We are all shipmates on the sea of life, all mortal, all sinners, all capable of forgiving our fellows and worthy of being forgiven by them. Melville’s rhetoric soars to the notion that “man, in the ideal, is so noble and so sparkling, such a grand and glowing creature, that over any ignominious blemish in him all his fellows should run to throw their costliest robes (ad loc.).” Rather than advertising the blemish or feeling superiority. We are all commanded to be malbish arumim (clothiers of the needy). The “august dignity” he speaks of is found in every person. “Thou shalt see it shining in the arm that wields a pick or drives a spike; that democratic dignity which, on all hands, radiates without end from God Himself! The great God absolute! The center and circumference of all democracy! His omnipresence! Our divine equality!”

In the very next paragraph, Melville turns to God in prayer and asks God to prove him right in this belief in humanity. “Against all mortal critics hear me out in it, thou just Spirit of Equality, which hast spread one royal mantle of humanity over all my kind! Bear me out in it, thou great democratic God! (ad loc.)” We are going to turn to God in prayer, and to one another, a lot in the next 24 hours. I hope we do it with similar generosity of heart and openness of spirit.

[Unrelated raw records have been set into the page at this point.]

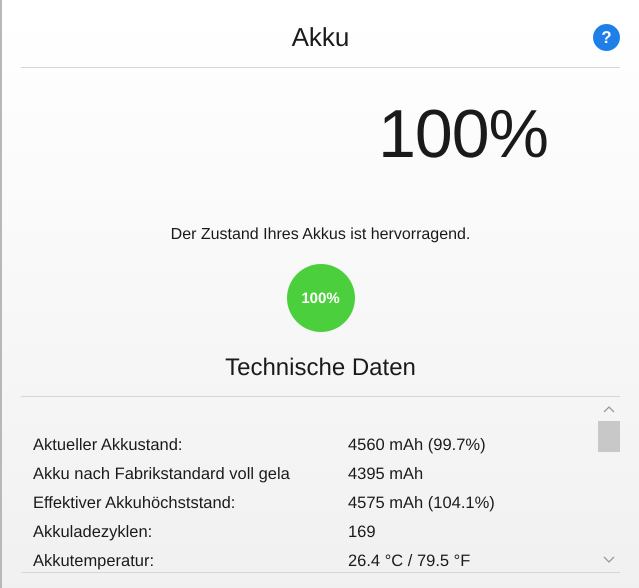 The width and height of the screenshot is (639, 588). What do you see at coordinates (609, 409) in the screenshot?
I see `scroll-up-icon` at bounding box center [609, 409].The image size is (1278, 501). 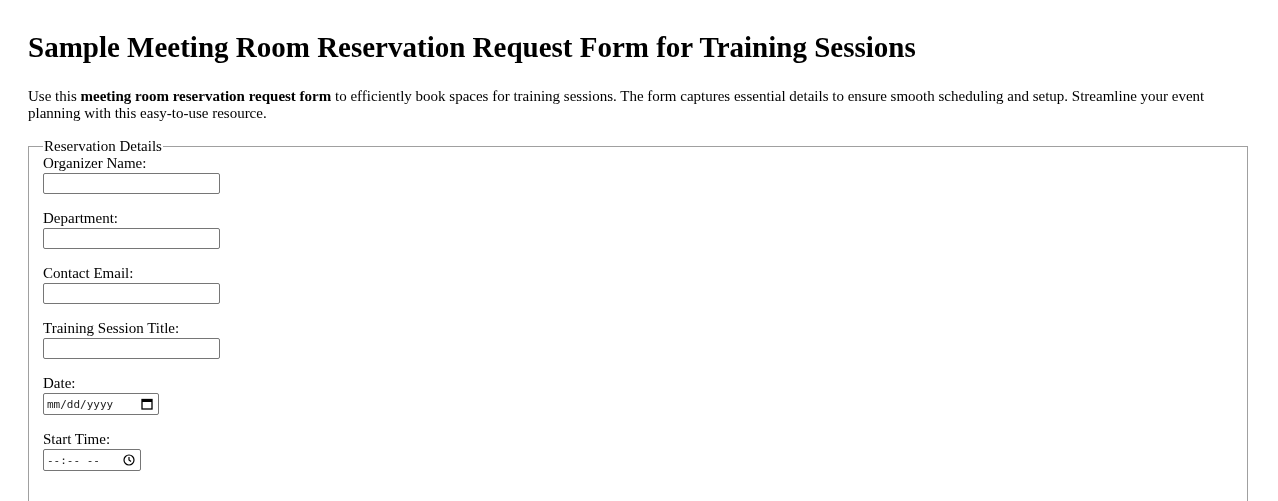 I want to click on field-label: Department:, so click(x=80, y=218).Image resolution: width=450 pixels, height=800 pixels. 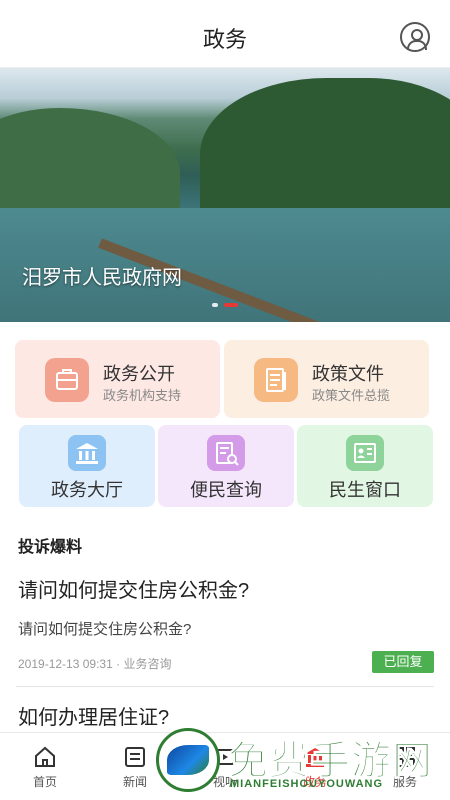 What do you see at coordinates (139, 374) in the screenshot?
I see `service-card-title: 政务公开` at bounding box center [139, 374].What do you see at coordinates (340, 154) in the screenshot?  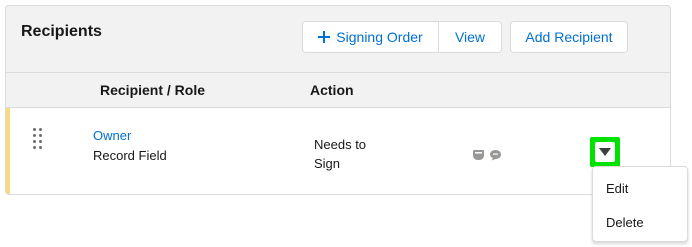 I see `recipient-action: Needs to Sign` at bounding box center [340, 154].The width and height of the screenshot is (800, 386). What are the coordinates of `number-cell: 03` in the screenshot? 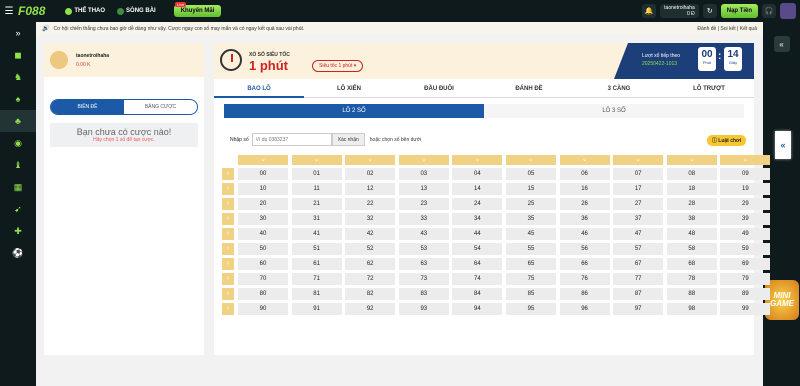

To help us with that task, the Rabbis arranged that tomorrow morning we encounter again the stirring words of Isaiah that remind us—at the very center of the Yom Kippur service, in the midst of fasting and prayer—that both of these are means and not ends. “This is the fast I desire: to unlock fetters of wickedness . . . and let the oppressed go free.” This message has still broader significance, I would submit: religious and secularare not easily distinguishable for anyone who heeds Isaiah’s call. The work of teshuvah, tzedakah, and even of tefillah takes place for the most part outside the synagogue. God calls to us through prophets like Isaiah and Melville, and Yom Kippur calls to us from a place deep inside ourselves. What we ordinarily call faith or belief is not what is at stake. We are. The world awaits our response.

May each of us provide that response to the best of our ability. May all of us be sealed in the Book of Life.